Editoriali

Piccoli passi avanti in Ucraina

La pace ha ancora una possibilità. Il cambio di tono delle autorità russe, secondo cui la diplomazia può ancora trovare una soluzione alla crisi in Ucraina, è un passo minimo ma significativo nella direzione giusta. Per settimane la Russia ha giocato al rialzo con una mobilitazione militare e una retorica pericolosa. Gli Stati Uniti hanno risposto con un allarmismo altrettanto rischioso. Una spirale che poteva e può ancora far temere il peggio: molti conflitti, come la prima guerra mondiale, sono stati innescati dalla mobilitazione militare e da una dinamica delle alleanze divenuta impossibile da controllare.

Il tentativo russo di aprire una crepa nell’unità dell’occidente per ora è fallito. Anche la Germania, che molti consideravano l’anello debole dell’Unione europea a causa dell’ambivalenza dei suoi interessi politici ed economici con la Russia, non ha tentennato. Il cancelliere Olaf Scholz ha riaffermato l’inviolabilità delle frontiere dell’Ucraina e ha fatto capire che Russia e Germania hanno tutto l’interesse a trovare una soluzione diplomatica. La sospensione del gasdotto Nord stream2 potrebbe rientrare fra le sanzioni che europei e statunitensi approverebbero in caso d’invasione dell’Ucraina. Una minaccia che Putin, nonostante il suo avvicinamento alla Cina, deve prendere sul serio. Il suo sistema di potere dipende anche dai ricchi guadagni dell’esportazione di gas e petrolio in Europa.

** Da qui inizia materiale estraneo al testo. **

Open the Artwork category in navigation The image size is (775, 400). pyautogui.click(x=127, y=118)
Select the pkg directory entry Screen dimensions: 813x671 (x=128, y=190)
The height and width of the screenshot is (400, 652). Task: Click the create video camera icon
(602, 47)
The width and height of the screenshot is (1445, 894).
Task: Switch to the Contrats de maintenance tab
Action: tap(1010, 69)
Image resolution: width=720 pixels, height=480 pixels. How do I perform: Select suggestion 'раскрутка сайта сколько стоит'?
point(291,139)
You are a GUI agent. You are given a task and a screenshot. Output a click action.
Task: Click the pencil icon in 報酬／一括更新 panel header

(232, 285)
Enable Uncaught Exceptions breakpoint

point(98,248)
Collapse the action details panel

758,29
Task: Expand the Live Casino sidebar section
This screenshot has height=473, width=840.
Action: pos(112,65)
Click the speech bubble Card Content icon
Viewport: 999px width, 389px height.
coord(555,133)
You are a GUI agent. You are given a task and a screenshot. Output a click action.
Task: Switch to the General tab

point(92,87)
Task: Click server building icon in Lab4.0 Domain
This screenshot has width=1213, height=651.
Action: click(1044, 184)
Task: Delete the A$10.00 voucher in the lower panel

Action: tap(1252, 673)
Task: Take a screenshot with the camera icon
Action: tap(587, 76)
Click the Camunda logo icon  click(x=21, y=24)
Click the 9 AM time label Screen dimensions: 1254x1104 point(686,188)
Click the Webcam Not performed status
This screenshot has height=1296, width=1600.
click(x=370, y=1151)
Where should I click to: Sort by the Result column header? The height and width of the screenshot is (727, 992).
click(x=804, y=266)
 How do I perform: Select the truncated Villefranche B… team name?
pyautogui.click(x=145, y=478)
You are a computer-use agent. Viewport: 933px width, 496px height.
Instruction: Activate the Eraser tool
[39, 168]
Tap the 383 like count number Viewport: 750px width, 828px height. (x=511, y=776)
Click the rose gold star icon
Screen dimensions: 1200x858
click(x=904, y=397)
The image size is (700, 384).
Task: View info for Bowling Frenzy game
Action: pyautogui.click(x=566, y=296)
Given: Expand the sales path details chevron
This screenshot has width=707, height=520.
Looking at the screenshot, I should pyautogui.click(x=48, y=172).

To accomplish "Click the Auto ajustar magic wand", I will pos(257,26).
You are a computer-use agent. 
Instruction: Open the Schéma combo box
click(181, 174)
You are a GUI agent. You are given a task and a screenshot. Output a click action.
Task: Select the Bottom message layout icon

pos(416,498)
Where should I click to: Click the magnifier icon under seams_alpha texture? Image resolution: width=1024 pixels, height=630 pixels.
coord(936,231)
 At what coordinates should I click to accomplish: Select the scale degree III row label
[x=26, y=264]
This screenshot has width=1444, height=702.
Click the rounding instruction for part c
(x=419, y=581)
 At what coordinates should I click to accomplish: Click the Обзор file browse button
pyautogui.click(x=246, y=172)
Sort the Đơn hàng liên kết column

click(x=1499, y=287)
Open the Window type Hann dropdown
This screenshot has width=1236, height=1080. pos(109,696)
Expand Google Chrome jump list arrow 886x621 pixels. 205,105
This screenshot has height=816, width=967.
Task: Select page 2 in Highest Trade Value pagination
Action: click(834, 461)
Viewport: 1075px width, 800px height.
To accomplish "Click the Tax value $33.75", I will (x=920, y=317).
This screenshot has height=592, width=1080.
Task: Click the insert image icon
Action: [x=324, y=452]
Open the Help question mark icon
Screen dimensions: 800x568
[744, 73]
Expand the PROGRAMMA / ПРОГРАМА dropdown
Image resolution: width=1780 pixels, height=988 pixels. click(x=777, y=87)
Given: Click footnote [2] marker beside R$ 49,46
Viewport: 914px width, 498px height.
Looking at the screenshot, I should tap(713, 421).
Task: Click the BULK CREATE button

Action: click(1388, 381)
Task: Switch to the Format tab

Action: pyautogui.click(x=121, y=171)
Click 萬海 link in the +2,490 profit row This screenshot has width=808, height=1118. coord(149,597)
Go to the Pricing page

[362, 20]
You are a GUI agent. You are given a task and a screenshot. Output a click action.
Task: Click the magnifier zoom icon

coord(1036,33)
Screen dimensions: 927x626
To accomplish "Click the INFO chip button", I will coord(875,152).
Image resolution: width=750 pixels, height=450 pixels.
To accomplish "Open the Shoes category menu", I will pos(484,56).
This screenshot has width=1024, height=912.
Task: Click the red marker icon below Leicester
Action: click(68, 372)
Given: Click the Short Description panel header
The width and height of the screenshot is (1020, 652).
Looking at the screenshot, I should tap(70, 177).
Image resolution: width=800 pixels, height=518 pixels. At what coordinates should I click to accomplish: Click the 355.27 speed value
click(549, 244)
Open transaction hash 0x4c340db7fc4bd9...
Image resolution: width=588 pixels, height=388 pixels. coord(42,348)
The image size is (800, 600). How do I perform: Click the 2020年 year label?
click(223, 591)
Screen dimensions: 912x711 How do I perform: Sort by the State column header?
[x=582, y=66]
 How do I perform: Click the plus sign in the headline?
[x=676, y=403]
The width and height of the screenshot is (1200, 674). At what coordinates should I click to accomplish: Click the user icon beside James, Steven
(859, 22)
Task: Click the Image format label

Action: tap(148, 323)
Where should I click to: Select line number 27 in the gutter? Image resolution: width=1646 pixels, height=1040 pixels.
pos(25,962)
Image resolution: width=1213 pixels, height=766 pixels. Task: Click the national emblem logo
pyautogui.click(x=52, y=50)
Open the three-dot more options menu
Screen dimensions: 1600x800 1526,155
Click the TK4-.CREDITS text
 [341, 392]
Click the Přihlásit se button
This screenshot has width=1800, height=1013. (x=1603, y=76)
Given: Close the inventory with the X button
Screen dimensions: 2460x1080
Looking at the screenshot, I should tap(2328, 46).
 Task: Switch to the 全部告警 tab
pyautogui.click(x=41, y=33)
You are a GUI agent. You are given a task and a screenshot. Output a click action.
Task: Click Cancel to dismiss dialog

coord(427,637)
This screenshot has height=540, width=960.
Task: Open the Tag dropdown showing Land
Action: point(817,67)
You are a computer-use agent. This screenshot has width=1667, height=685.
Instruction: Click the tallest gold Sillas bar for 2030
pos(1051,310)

E ora? Niente è ancora risolto. Forse Putin non ha ricevuto le garanzie che si aspettava in materia di sicurezza, ma solo un primo riconoscimento che gli permette di non perdere la faccia. Il suo ricatto sull’Ucraina ha provocato un balletto diplomatico di capi di stato e ministri in visita al Cremlino, e questo dimostra che la Russia è un elemento del quale si dovrà tenere conto nei futuri calcoli sulla sicurezza dell’Europa. ◆ ff

Lasciamo i soldi agli afgani

L’afgano medio non era ancora nato l’11 settembre 2001. È solo uno dei motivi per cui sarebbe ingiusto consegnare i fondi della banca centrale dell’Afghanistan alle famiglie delle vittime dell’attentato contro le torri gemelle. In Afghanistan ci sono già genitori costretti a vendere i loro organi per sfamare i figli, e il 98 per cento della popolazione non ha abbastanza cibo. Se il denaro non tornerà a circolare la situazione è destinata a peggiorare.

L’ordine esecutivo firmato l’11 febbraio dal presidente statunitense Joe Biden consente di dividere i sette miliardi di dollari della banca centrale afgana congelati dagli Stati Uniti dopo la presa del potere da parte dei taliban. Metà della cifra sarà conservata in attesa dell’esito delle cause intentate dai parenti delle vittime dell’11 settembre. L’altra metà, se i tribunali saranno d’accordo, sarà usata per gli aiuti umanitari all’Afghanistan. I fondi della banca centrale dovrebbero essere coperti dall’immunità diplomatica, ma a quanto pare Washington può disporne con il consenso di “un rappresentante riconosciuto del governo afgano”. A prescindere dai cavilli legali, l’aspetto morale è chiaro. Gli afgani non possono essere incolpati per i fatti dell’11 settembre 2001, di cui hanno già scontato ampiamente le conseguenze. Le famiglie delle vittime hanno già ricevuto sette miliardi di dollari, e altri dieci devono ancora essere versati. È evidente il contrasto con ciò che è successo in Afghanistan, dove nelle rare occasioni in cui gli Stati Uniti hanno accettato di risarcire le loro vittime civili le cifre sono state irrisorie.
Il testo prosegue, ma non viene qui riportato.